### Action item A
In the film review, why does Liu keep a separate camera fixed on his own face while he confronts his mother?
### Action item B
Extend the film review, picking up right after its final sentence.

** Opening Passage block **

In the monumental 52-year legacy of Chicago’s production company Kartemquin Films, none of its documentaries have impacted me on as personal a level as this astonishing debut feature from Bing Liu. While filming his longtime friends Keire and Zack as they took part in their cherished hobby of performing bruising stunts on their skateboards, Liu began to see a potential film materialize as he held the camera on their faces. “This place eats away at you,” says Keire of their hometown, Rockford, Illinois. He relishes the fleeting sense of control he sustains while skating, until he wipes out. Sure, the hobby may hurt him on occasion, but so did his dad, and he still loves the old man, though it’s telling that Keire finds catharsis in stomping on his boards until they splinter. 
The fact that all three men are victims of domestic abuse is alarming but also quite commonplace in a town where nearly half the population is paid below the minimum wage, and where the residue of violence clings to the interior of houses that were meant to comfort and protect. “I saw myself in your story,” Liu explains to Keire, who likens the experience of making the movie to “free therapy.” As the filmmaker struggles to come to terms with the wounds inflicted by his own upbringing, he starts to see echoes of his abuser in the increasingly unsettling behavior of Zack. When Liu films his mother and simultaneously confronts her about the abandonment he felt as a kid, he keeps a separate camera fixed on his face, drawing attention to his own inability to break free from the pain of his past. Assisted by co-editor Joshua Altman, Liu weaves these stories together, forming a seamless tapestry of anguish and catharsis that culminates in an extended montage so deftly executed, it left me in awe.
1. “Eighth Grade”
As a bullied student in eighth grade, what I desired more than anything was to become a director of films that would make kids like me feel less alone. Now, with his first foray into filmmaking, Bo Burnham has made the movie I’ve spent nearly two decades hoping would one day exist. The film’s heroine, Kayla, is a lonesome soul bereft of an extracurricular outlet. Though her graduation from junior high is only one week away, every second in that soul-crushing environment feels like an eternity. So she turns to the world that didn’t exist when I was her age, the one that beckons to her from the cool glow of her laptop and phone. Burnham, who first garnered a global audience via his comedic YouTube videos, honors his protagonist by refusing to play her feelings for laughs. As portrayed by 15-year-old Elsie Fisher, Kayla emerges as one of the most compelling and vividly realized movie characters I’ve ever encountered. My heart broke every time the camera lingered on her face—untouched by an artificial Hollywood sheen—as she struggled to contain her embarrassment behind an expression of optimism.

** Closing Passage block **
** Opening Supplied material block **

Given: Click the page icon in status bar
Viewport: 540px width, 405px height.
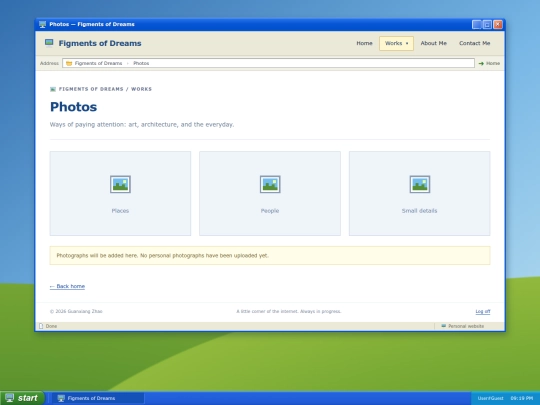Looking at the screenshot, I should pyautogui.click(x=41, y=326).
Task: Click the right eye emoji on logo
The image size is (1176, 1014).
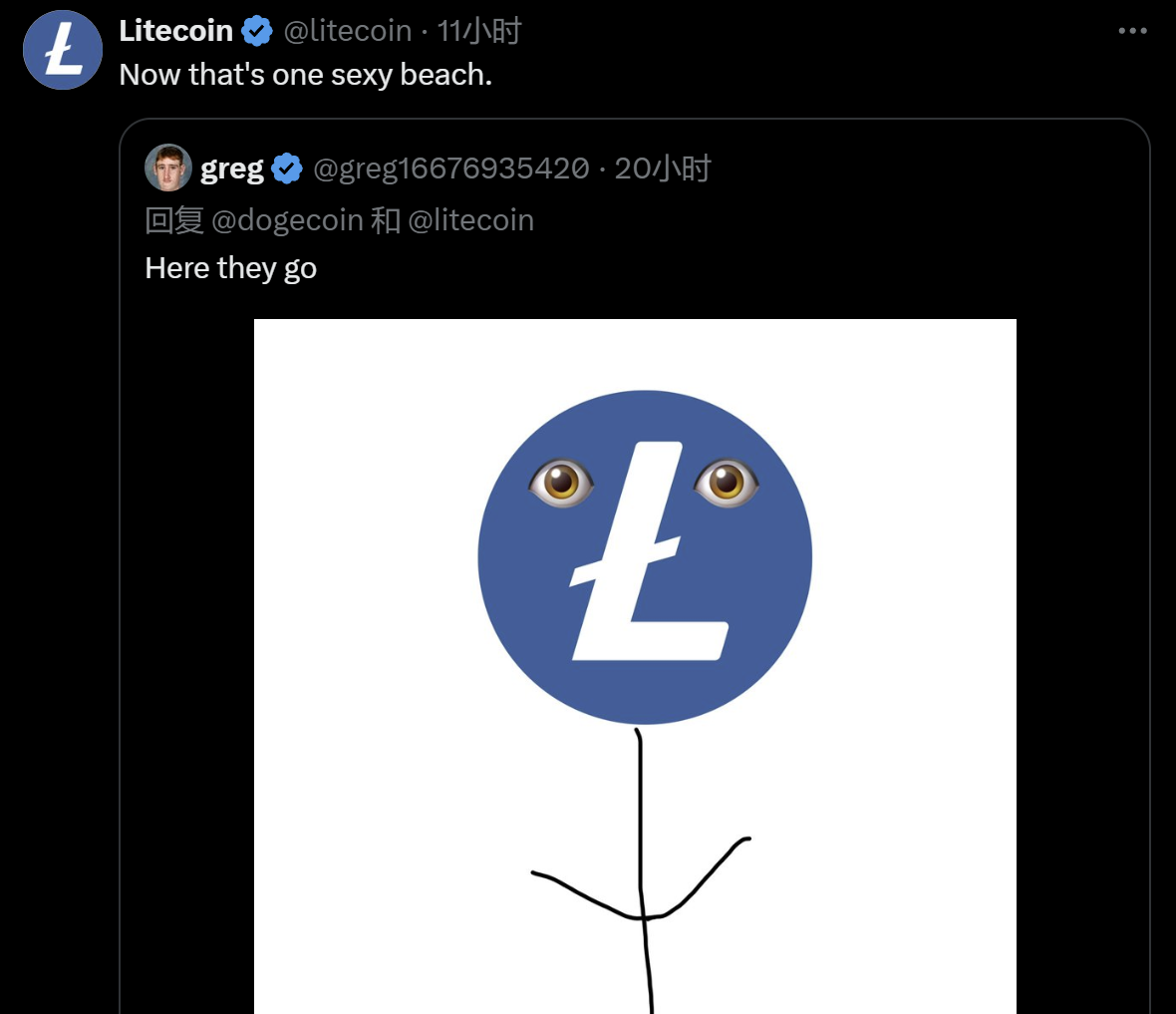Action: (x=727, y=483)
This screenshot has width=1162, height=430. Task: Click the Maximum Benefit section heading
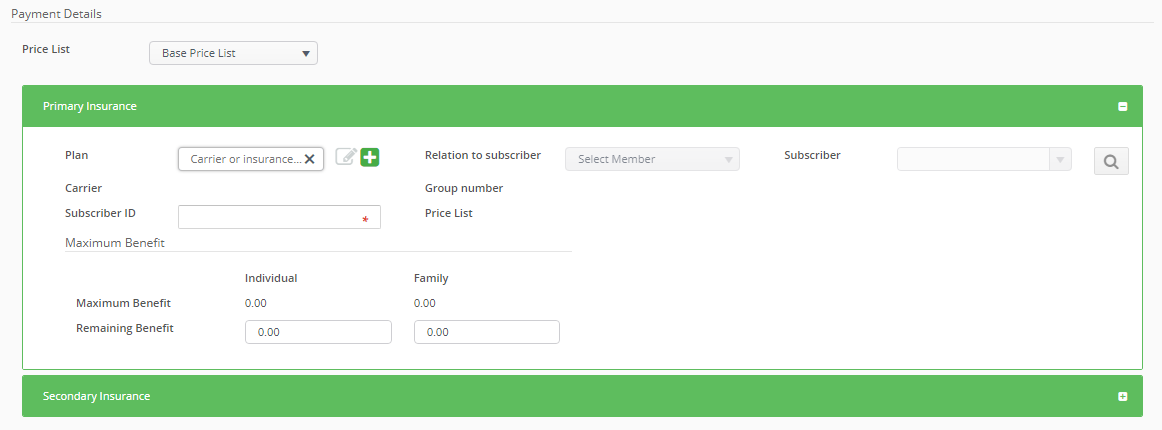click(x=114, y=242)
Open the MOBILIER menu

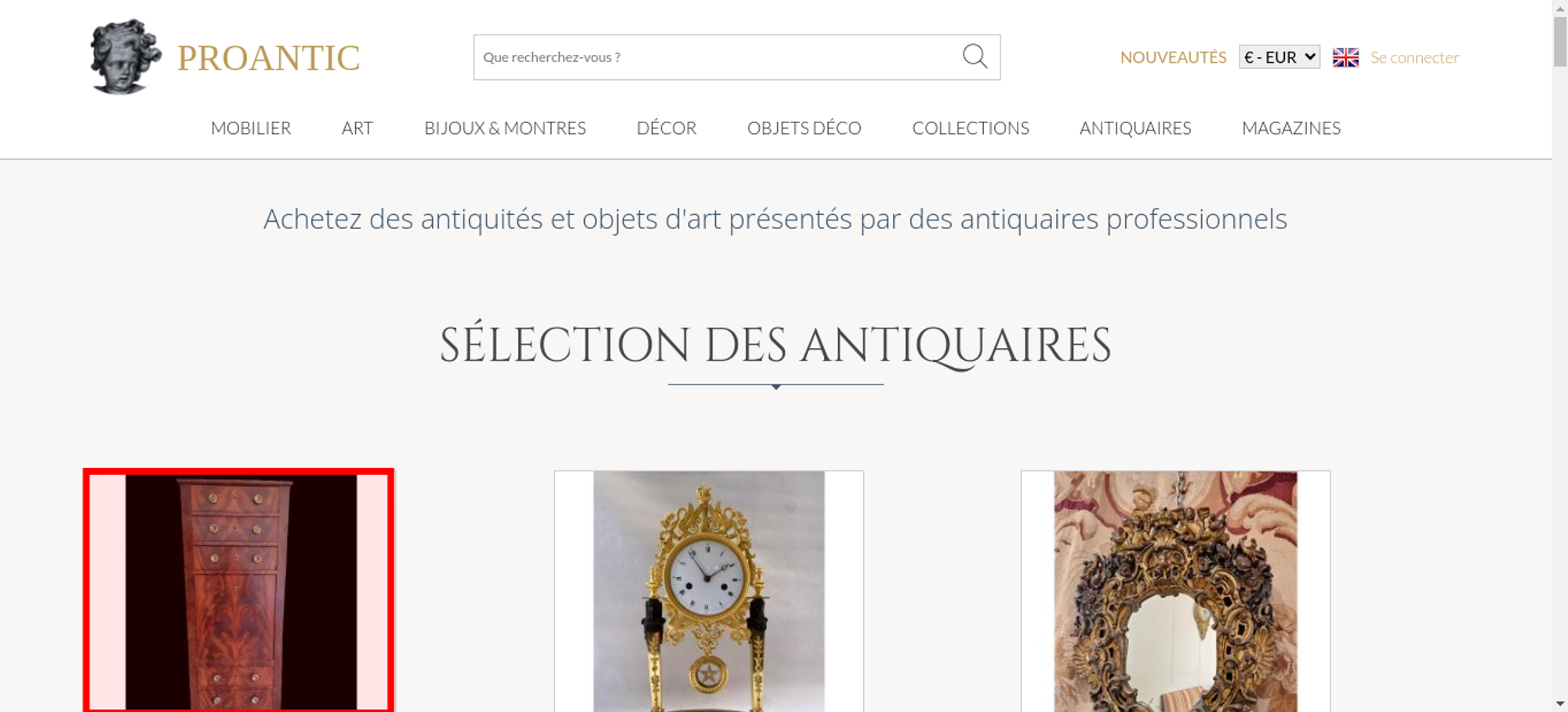tap(251, 128)
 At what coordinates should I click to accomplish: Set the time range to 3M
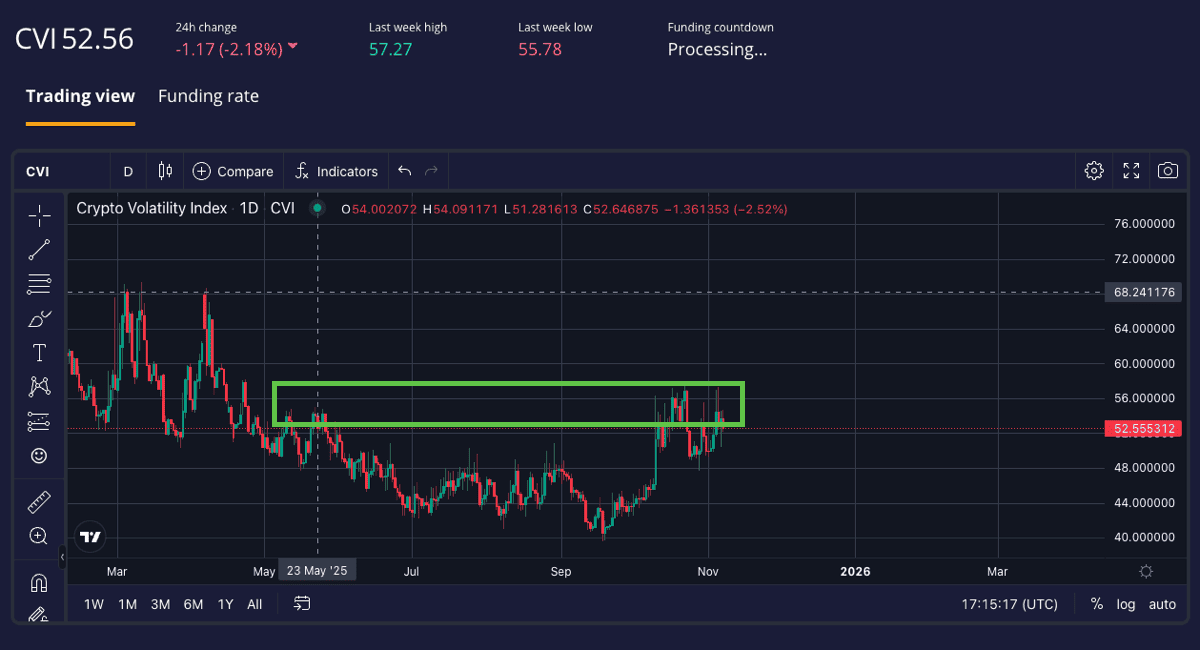160,604
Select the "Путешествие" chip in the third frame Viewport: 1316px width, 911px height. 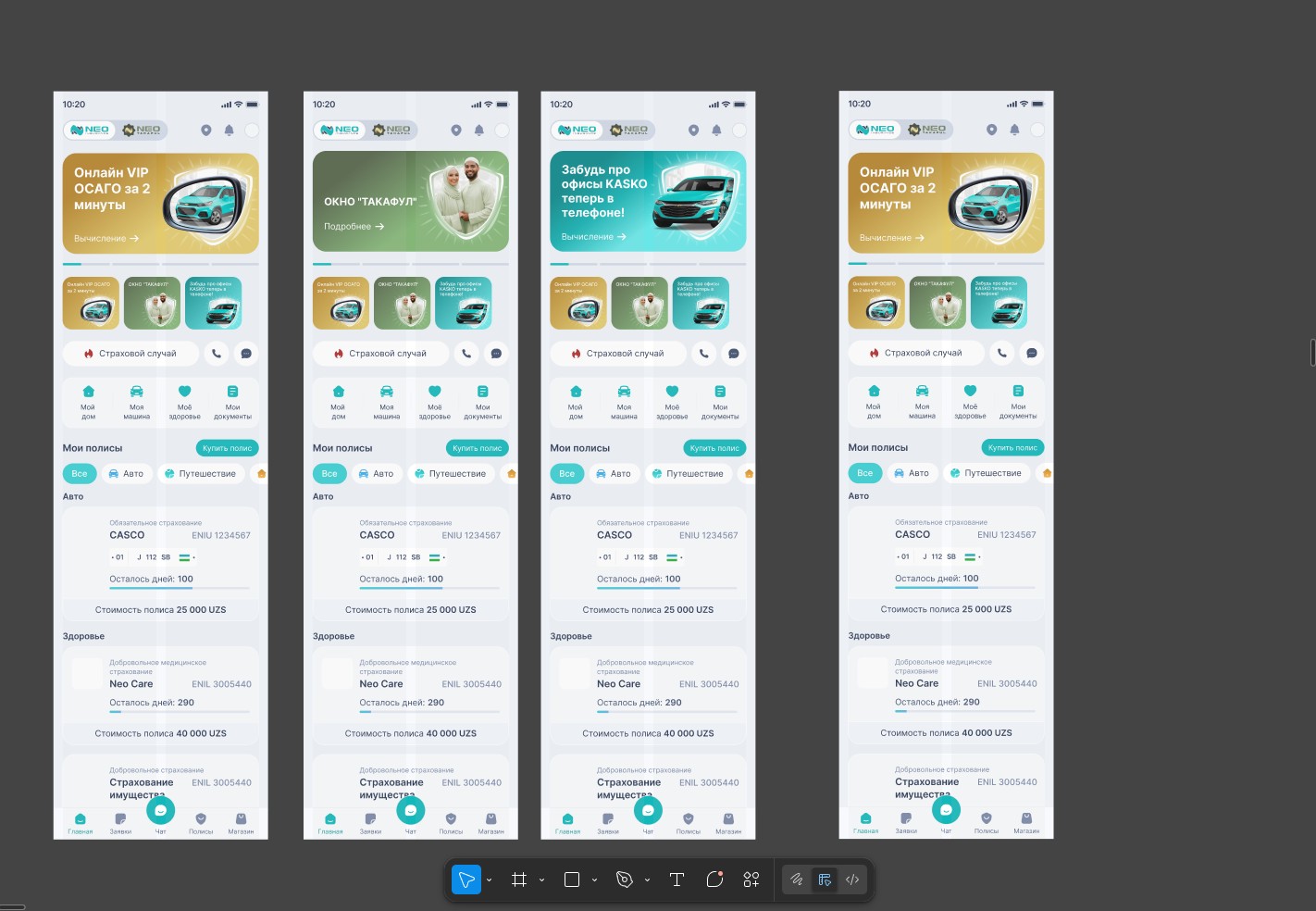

** Closing Supplied material block **

### Task answer A
The separate camera draws attention to Liu's own inability to break free from the pain of his past as he confronts his mother about the abandonment he felt as a kid.

### Task answer B
The screenplay by Burnham doesn’t have an ounce of condescension, and the laughter that it generates—which is plentiful—arises out of recognition rather than ridicule. These are the years where attentive parenting is utterly essential, and Kayla is fortunate enough to have a father, Mark (Josh Hamilton), who may exasperate her with his persistent prying, but has a limitless reservoir of empathy and understanding. When Mark’s words finally register for Kayla during a lovely sequence set around a campfire, they affirm her sense of belonging in the world. As he tells his daughter, “You make me brave,” I couldn’t help agreeing with him. There is nothing braver than a middle schooler who dares to be human. What makes “Eighth Grade” the best film of 2018 is the way it makes Kayla’s anxiety resonate on a level that transcends all age, race, gender, nationality and culture. With petulant bullies elected to our highest offices, and technology breeding an addiction to constant approval, it goes without saying that our world has currently succumbed to an eighth grade mentality. You no longer have to be 13 in order to feel trapped in junior high.